SOURCE EXTRACT:
-=-=-
SECTION 2.04. Working Capital Adjustment.
(a) As soon as reasonably practicable after the date of this Agreement
(but in no event later than 60 calendar days after the date of this Agreement),
B&W Opco will cause to be prepared and delivered to B&W an unaudited
consolidated balance sheet of B&W Opco and its Subsidiaries as of the date of
this Agreement, after giving effect to the Asset Contribution and the Assumption
of Liabilities but prior to giving effect to the B&W Opco Stock Contribution
(such time being referred to as the "Measurement Time"), together with a
statement of each component of Working Capital of B&W Opco as of the Measurement
Time (the "Working Capital Statement"). The Working Capital Statement will be
prepared in accordance with the same accounting principles, policies, practices
and procedures used to prepare the amounts set forth on Schedule 1.01(e), which
are the same accounting principles, policies, practices and procedures used to
prepare the B&W Audited Historical Financial Statements (as defined in the
Combination Agreement), except that inventory is valued on a FIFO basis (the
"B&W Accounting Policies"). B&W will have the right to audit the worksheets,
examine underlying records and review any work papers relating to the Working
Capital Statement.
(b) If B&W disagrees with the Working Capital Statement, B&W must,
within 20 business days after delivery of the Working Capital Statement to B&W,
notify B&W Opco in writing as to whether B&W accepts the Working Capital
Statement. If B&W notifies B&W Opco that it does not accept the Working Capital
Statement (the "Notice of Dispute"), B&W will set out each disputed item, the
amount in dispute and its reasons for such dispute in reasonable detail,
including any adjustments which, in B&W's opinion, should be made to the Working
Capital Statement in order to comply with the requirements of this Section 2.04.
After delivery of the Notice of Dispute, B&W may not introduce additional
disagreements with respect to any item in the Working Capital Statement. If a
Notice of Dispute is
received by B&W Opco in accordance with this Section 2.04(b), B&W and B&W Opco
will use all reasonable efforts to meet and resolve the objections of B&W to the
Working Capital Statement within 60 calendar days of B&W Opco's receipt of the
Notice of Dispute (the "Negotiation Period").
-=-=-
STORED DATA:
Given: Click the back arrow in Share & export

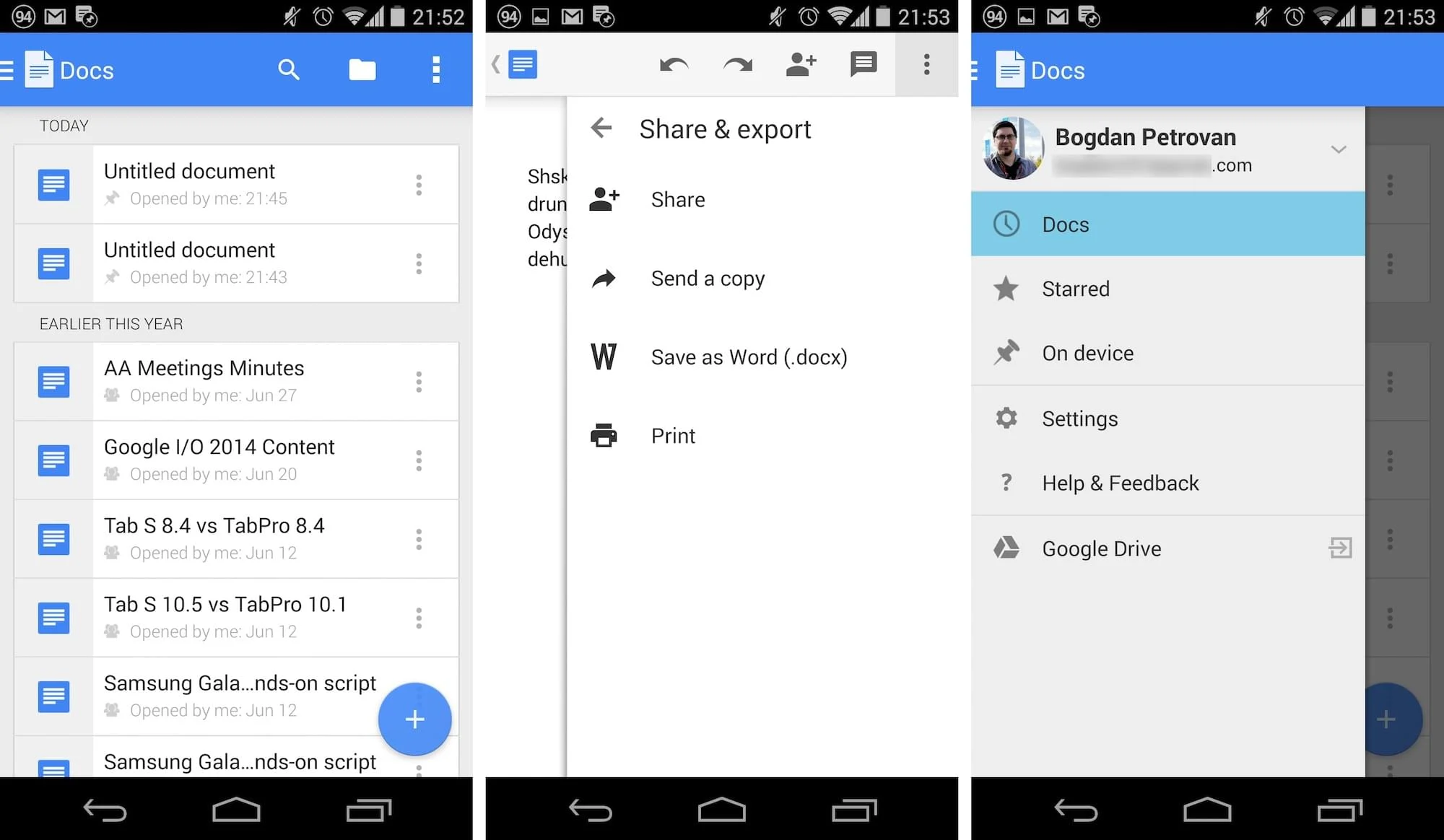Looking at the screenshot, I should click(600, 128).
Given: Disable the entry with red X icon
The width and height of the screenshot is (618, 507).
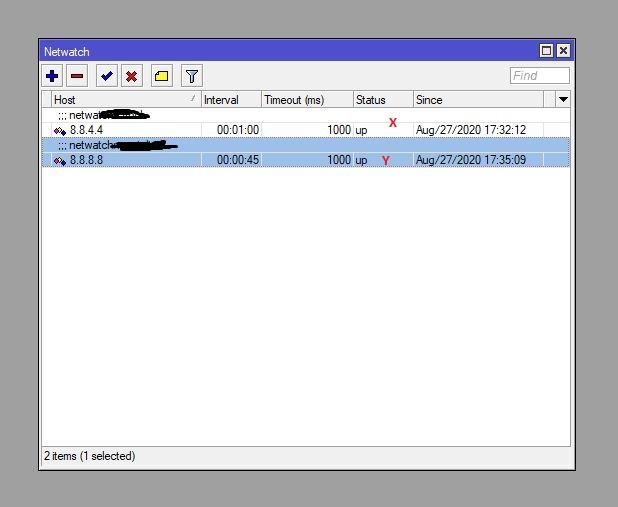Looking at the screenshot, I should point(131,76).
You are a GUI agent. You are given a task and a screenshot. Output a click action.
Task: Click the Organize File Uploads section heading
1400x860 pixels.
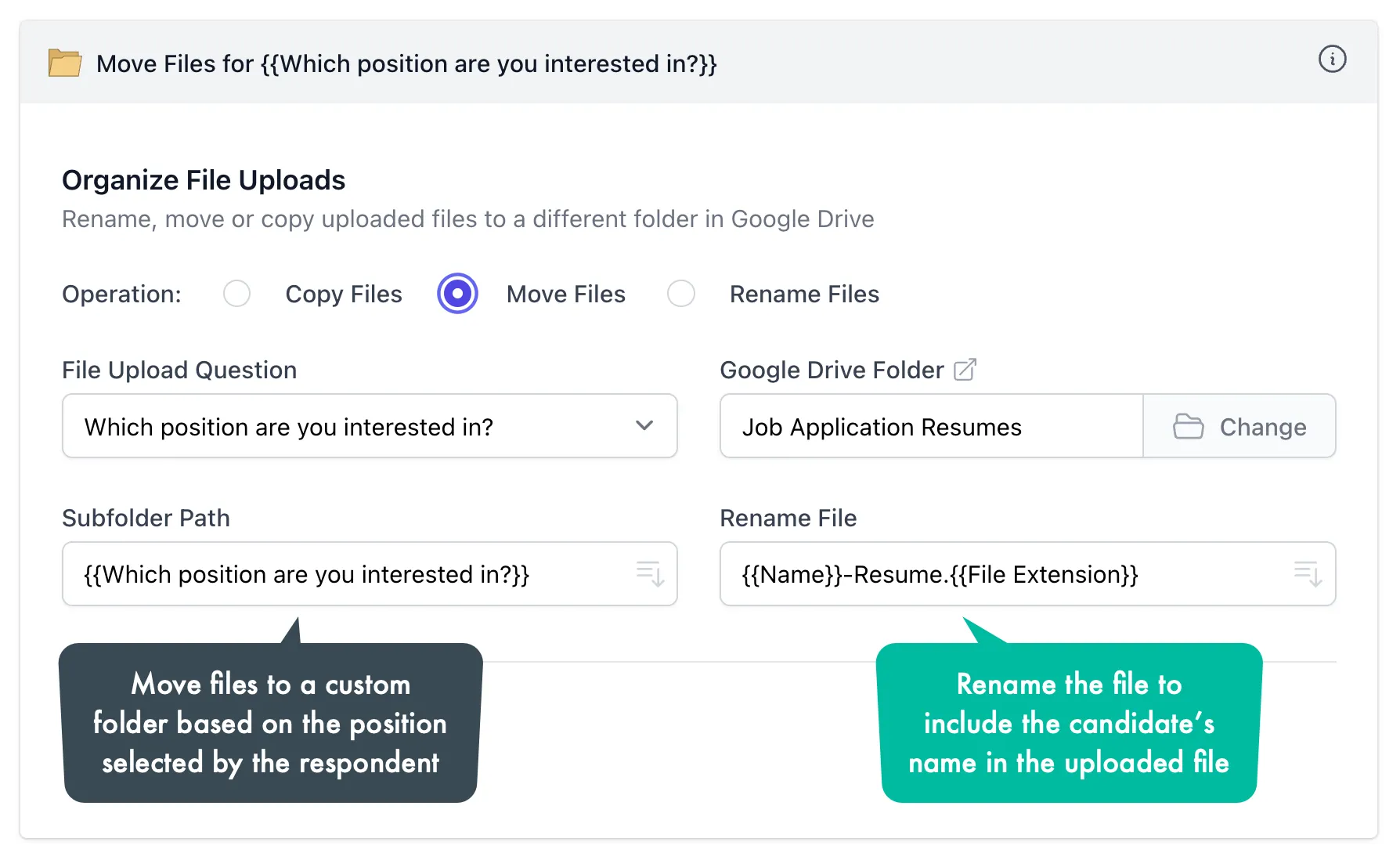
-=-=-
OBJECTIVES:
1 > Answer these questions from the Section 2.04 working capital text:
(a) What is the latest day on which B&W Opco may deliver the unaudited consolidated balance sheet?
(b) Within how many business days after delivery of the Working Capital Statement must B&W notify B&W Opco in writing?
(c) How long does the "Negotiation Period" last, and from when is it counted?
2 > List every term that the Section 2.04 working capital text defines by placing it in quotation marks.
3 > Extend the Section 2.04 working capital text past its last sentence with the next provision, in the same contractual style.
The listing plays no part in this work.

ANSWERS TO THE PROBLEMS:
1 >
(a) No later than 60 calendar days after the date of the Agreement.
(b) Within 20 business days.
(c) 60 calendar days, counted from B&W Opco's receipt of the Notice of Dispute.

2 >
- Measurement Time
- Working Capital Statement
- B&W Accounting Policies
- Notice of Dispute
- Negotiation Period

3 >
(c) If B&W and B&W Opco do not reach agreement prior to expiration of
the Negotiation Period, then B&W and B&W Opco will each deliver to the Atlanta
office of Ernst & Young LLP or such other accounting firm as the parties shall
jointly agree (the "Independent Firm") a written notice (a "Submission Notice")
specifying the nature and value of all items remaining in dispute within ten
calendar days following the expiration of the Negotiation Period. B&W and B&W
Opco will be deemed to have agreed with all items and amounts contained in the
Working Capital Statement other than the disputed items in each Submission
Notice.
(d) The Independent Firm will (i) make an examination of the Working
Capital Statement, (ii) inspect and examine each party's working papers, (iii)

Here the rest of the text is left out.